Element lookup records:
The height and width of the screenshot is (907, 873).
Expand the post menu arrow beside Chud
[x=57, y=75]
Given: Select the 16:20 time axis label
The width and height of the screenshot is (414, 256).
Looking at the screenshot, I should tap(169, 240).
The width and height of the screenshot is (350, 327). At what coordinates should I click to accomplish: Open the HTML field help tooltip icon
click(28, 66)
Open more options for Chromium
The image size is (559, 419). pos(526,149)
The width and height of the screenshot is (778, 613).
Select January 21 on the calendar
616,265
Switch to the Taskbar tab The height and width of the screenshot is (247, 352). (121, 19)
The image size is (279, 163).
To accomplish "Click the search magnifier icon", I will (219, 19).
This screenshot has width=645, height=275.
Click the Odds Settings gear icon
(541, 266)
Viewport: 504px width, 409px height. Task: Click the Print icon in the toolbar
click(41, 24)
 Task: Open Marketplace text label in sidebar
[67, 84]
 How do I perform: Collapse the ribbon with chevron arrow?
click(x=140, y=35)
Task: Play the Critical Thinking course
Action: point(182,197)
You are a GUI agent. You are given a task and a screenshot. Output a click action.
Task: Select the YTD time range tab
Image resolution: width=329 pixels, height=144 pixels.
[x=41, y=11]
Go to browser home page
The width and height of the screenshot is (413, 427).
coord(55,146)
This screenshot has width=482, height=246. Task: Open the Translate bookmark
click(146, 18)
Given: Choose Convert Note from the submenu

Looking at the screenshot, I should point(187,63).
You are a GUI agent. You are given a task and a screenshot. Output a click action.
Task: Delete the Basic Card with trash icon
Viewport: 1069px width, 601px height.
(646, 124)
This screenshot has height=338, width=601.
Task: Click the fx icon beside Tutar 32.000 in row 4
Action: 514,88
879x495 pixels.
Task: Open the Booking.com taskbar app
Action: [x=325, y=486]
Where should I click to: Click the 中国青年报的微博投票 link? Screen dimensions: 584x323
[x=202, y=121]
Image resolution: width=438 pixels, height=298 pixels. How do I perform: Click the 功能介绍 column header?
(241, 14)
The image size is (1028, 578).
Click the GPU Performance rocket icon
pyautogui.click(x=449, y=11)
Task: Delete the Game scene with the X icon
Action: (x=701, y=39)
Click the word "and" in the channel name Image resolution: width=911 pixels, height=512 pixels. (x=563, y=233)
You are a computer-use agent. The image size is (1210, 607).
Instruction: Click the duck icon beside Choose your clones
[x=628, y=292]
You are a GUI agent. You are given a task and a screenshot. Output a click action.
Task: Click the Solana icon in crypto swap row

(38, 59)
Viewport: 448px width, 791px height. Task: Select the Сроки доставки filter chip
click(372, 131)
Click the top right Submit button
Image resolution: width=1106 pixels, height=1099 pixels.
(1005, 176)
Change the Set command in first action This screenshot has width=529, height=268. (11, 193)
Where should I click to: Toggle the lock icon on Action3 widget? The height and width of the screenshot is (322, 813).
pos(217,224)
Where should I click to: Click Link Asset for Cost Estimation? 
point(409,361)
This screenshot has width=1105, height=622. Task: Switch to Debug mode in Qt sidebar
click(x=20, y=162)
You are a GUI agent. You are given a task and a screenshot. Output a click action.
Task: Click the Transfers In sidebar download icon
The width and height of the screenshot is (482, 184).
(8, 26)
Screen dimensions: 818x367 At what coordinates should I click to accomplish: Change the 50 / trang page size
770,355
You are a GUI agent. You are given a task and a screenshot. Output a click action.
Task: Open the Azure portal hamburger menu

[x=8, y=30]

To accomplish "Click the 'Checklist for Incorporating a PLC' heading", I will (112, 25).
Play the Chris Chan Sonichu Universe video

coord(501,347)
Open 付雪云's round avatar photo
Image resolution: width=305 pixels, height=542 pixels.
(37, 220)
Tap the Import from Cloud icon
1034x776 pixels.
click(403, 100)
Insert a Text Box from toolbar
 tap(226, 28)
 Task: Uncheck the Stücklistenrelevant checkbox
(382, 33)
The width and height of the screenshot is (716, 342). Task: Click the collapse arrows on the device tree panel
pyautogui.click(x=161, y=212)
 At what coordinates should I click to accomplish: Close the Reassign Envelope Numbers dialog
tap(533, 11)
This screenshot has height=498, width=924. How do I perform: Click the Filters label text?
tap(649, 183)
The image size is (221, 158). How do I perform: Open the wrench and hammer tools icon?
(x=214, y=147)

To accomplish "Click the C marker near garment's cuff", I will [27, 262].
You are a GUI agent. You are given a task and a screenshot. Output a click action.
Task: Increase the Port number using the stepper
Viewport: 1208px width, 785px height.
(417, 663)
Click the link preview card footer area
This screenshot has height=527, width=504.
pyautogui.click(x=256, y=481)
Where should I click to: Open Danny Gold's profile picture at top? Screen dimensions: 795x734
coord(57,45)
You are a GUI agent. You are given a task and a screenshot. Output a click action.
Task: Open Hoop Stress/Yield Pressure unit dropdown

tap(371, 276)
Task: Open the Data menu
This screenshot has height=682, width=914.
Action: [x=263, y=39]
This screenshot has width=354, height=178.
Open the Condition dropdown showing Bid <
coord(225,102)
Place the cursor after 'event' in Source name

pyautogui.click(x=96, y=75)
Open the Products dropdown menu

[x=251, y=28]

» Work to do: Please copy out, word for word, every line from the one containing "You are a computer-use" down to the one containing "pos(217,224)", both of those lines included.

» Result:
You are a computer-use agent. The image size is (1210, 607).
Instruction: Click the duck icon beside Choose your clones
[x=628, y=292]
You are a GUI agent. You are given a task and a screenshot. Output a click action.
Task: Click the Solana icon in crypto swap row

(38, 59)
Viewport: 448px width, 791px height. Task: Select the Сроки доставки filter chip
click(372, 131)
Click the top right Submit button
Image resolution: width=1106 pixels, height=1099 pixels.
(1005, 176)
Change the Set command in first action This screenshot has width=529, height=268. (11, 193)
Where should I click to: Toggle the lock icon on Action3 widget? The height and width of the screenshot is (322, 813).
pos(217,224)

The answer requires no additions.